Wednesday, August 21, 2013
Conflicting placental roots: network or tree?
In this blog we champion networks as a fundamental model for phylogenetics. Networks are more general than trees, in the sense that some networks are more tree-like than are others. However, I have noted before that the current trend in phylogenetics seems to be to try to use more and more complex trees as the phylogenetic model, rather than embracing networks as a more flexible model (Resistance to network thinking).
An interesting example of this trend is in the current issue of Molecular Biology & Evolution. There are two articles that investigate the root of the placental clade, by Morgan et al. and Romiguier et al., along with an editorial commentary by Teeling & Hedges.
The "placental root" problem has been difficult to resolve as a bifurcating process because different genetic datasets support different trees. As noted by Teeling & Hedges: "Untangling the root of the evolutionary tree of placental mammals has been nearly an impossible task. The good news is that only three possibilities are seriously considered ... Now, two groups of researchers have scrutinized the largest available genomic data sets bearing on the question and have come to opposite conclusions". The three alternative tree histories for the clade root are shown in the figure.

Stored items
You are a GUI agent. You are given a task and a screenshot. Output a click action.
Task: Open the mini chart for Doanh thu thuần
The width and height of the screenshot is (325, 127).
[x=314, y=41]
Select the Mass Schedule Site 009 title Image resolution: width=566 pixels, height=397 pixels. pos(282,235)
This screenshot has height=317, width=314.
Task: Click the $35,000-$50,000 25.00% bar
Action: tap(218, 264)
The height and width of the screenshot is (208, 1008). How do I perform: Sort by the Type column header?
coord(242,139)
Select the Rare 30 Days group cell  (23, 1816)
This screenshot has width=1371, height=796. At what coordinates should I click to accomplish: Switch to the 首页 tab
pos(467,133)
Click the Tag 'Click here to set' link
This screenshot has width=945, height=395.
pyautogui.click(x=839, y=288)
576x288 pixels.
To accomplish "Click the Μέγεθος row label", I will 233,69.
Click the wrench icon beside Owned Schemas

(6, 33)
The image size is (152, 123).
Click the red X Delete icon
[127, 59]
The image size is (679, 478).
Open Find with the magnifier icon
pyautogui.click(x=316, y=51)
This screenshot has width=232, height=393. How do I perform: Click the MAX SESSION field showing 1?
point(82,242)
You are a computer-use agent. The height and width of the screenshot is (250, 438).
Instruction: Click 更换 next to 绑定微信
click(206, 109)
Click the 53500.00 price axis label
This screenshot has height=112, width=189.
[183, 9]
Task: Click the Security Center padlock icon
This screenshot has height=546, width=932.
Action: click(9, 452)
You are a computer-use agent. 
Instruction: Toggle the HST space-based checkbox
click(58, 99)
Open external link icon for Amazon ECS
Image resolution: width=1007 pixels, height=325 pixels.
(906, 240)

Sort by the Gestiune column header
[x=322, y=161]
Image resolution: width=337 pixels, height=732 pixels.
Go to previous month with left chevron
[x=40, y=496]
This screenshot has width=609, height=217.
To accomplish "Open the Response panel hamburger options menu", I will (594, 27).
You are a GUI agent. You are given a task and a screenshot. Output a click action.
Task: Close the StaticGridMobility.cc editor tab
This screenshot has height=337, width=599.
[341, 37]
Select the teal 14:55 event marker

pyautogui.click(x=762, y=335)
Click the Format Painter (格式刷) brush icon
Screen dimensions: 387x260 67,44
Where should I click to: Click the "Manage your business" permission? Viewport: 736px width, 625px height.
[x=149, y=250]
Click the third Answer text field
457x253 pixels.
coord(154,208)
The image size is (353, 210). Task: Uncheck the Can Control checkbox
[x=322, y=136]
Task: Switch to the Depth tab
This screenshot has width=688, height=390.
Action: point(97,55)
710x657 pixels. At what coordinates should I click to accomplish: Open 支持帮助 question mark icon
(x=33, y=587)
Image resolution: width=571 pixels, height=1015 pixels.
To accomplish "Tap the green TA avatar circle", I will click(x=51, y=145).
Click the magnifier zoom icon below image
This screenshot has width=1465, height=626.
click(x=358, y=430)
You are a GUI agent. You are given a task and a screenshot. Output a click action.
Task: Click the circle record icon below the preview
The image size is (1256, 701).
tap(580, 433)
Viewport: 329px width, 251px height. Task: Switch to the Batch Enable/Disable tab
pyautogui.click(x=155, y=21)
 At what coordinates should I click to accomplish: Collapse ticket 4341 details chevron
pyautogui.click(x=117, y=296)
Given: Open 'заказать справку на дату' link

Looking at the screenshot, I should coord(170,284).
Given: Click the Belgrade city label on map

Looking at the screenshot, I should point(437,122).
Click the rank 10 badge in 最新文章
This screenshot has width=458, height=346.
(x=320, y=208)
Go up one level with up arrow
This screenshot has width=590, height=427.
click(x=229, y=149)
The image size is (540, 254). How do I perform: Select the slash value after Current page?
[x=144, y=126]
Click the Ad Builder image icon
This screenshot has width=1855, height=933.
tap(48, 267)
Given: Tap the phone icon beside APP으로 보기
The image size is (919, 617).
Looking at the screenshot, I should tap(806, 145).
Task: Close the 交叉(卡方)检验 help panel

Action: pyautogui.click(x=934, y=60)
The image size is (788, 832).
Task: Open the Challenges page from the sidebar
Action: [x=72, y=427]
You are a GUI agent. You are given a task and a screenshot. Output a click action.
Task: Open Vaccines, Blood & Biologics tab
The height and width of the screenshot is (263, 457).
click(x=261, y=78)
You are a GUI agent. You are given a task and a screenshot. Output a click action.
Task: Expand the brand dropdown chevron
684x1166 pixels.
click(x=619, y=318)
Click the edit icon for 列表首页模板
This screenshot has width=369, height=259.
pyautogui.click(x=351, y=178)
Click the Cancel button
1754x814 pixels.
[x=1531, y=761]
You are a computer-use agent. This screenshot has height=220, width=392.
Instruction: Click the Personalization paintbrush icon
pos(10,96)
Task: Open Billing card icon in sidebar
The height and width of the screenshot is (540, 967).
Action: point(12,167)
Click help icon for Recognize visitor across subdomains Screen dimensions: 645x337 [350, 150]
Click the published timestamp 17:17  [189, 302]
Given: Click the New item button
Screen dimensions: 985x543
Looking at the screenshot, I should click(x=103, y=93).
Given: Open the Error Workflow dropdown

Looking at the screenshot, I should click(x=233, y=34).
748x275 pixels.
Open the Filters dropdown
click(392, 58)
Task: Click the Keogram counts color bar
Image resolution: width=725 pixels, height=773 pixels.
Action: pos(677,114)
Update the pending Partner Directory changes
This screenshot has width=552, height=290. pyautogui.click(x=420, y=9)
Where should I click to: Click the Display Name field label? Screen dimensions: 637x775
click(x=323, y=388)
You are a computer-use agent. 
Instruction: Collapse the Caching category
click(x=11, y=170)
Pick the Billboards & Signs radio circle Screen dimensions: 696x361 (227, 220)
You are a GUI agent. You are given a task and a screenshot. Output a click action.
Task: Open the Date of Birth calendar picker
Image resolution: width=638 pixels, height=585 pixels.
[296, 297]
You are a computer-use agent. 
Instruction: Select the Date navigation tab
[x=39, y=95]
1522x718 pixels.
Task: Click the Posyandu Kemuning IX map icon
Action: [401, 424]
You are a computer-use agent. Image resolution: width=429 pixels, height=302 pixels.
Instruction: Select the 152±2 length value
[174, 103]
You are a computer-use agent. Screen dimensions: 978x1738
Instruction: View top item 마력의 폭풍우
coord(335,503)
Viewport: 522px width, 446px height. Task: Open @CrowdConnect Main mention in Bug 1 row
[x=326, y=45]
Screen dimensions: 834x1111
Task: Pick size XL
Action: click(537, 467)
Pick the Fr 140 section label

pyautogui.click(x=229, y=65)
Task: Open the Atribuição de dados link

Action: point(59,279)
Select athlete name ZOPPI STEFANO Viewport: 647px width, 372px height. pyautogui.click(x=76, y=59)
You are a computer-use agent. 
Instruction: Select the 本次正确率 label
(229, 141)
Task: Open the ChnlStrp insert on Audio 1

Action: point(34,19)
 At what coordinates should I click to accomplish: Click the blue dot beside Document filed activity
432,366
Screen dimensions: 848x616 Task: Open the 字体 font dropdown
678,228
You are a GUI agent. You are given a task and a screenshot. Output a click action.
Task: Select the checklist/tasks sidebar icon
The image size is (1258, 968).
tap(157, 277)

▶ [WHAT THE TASK REQUIRES]: Reproduce word for word the portion of the placental roots post that opens with the words "Wednesday, August 21, 2013" and closes with "to network thinking).".

▶ [OUTPUT OF THE TASK]:
Wednesday, August 21, 2013
Conflicting placental roots: network or tree?
In this blog we champion networks as a fundamental model for phylogenetics. Networks are more general than trees, in the sense that some networks are more tree-like than are others. However, I have noted before that the current trend in phylogenetics seems to be to try to use more and more complex trees as the phylogenetic model, rather than embracing networks as a more flexible model (Resistance to network thinking).